- _Records shown_:
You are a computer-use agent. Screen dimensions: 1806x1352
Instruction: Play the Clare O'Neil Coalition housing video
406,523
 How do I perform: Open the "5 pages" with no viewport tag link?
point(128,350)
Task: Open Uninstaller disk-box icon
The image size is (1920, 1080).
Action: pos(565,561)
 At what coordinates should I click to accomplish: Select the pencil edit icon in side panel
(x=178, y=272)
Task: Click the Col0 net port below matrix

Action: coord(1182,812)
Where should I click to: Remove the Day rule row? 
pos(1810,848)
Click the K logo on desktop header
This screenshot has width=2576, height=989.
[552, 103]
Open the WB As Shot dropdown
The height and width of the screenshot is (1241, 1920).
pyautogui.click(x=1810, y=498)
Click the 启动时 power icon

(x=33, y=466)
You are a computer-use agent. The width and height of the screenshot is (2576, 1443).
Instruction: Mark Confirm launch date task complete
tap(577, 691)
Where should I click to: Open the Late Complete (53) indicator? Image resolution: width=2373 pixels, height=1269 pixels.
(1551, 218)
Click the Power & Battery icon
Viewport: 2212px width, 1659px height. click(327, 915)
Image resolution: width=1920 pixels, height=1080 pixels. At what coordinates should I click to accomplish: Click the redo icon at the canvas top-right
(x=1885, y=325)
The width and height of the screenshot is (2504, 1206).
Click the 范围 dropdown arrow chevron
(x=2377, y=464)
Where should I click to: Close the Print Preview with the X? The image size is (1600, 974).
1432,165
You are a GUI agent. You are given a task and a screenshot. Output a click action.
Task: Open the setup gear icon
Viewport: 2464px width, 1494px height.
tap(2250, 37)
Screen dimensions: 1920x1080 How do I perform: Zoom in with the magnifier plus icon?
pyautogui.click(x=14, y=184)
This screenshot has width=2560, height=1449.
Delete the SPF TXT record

- _Directions_: For this exercise, output exactly the lines above from the line with "At what coordinates should I click to accomplish: Select" to the line with "You are a computer-use agent. The", counting both, and leave out the rest.

- _Solution below_:
 At what coordinates should I click to accomplish: Select the pencil edit icon in side panel
(x=178, y=272)
Task: Click the Col0 net port below matrix

Action: coord(1182,812)
Where should I click to: Remove the Day rule row? 
pos(1810,848)
Click the K logo on desktop header
This screenshot has width=2576, height=989.
[552, 103]
Open the WB As Shot dropdown
The height and width of the screenshot is (1241, 1920).
pyautogui.click(x=1810, y=498)
Click the 启动时 power icon

(x=33, y=466)
You are a computer-use agent. The width and height of the screenshot is (2576, 1443).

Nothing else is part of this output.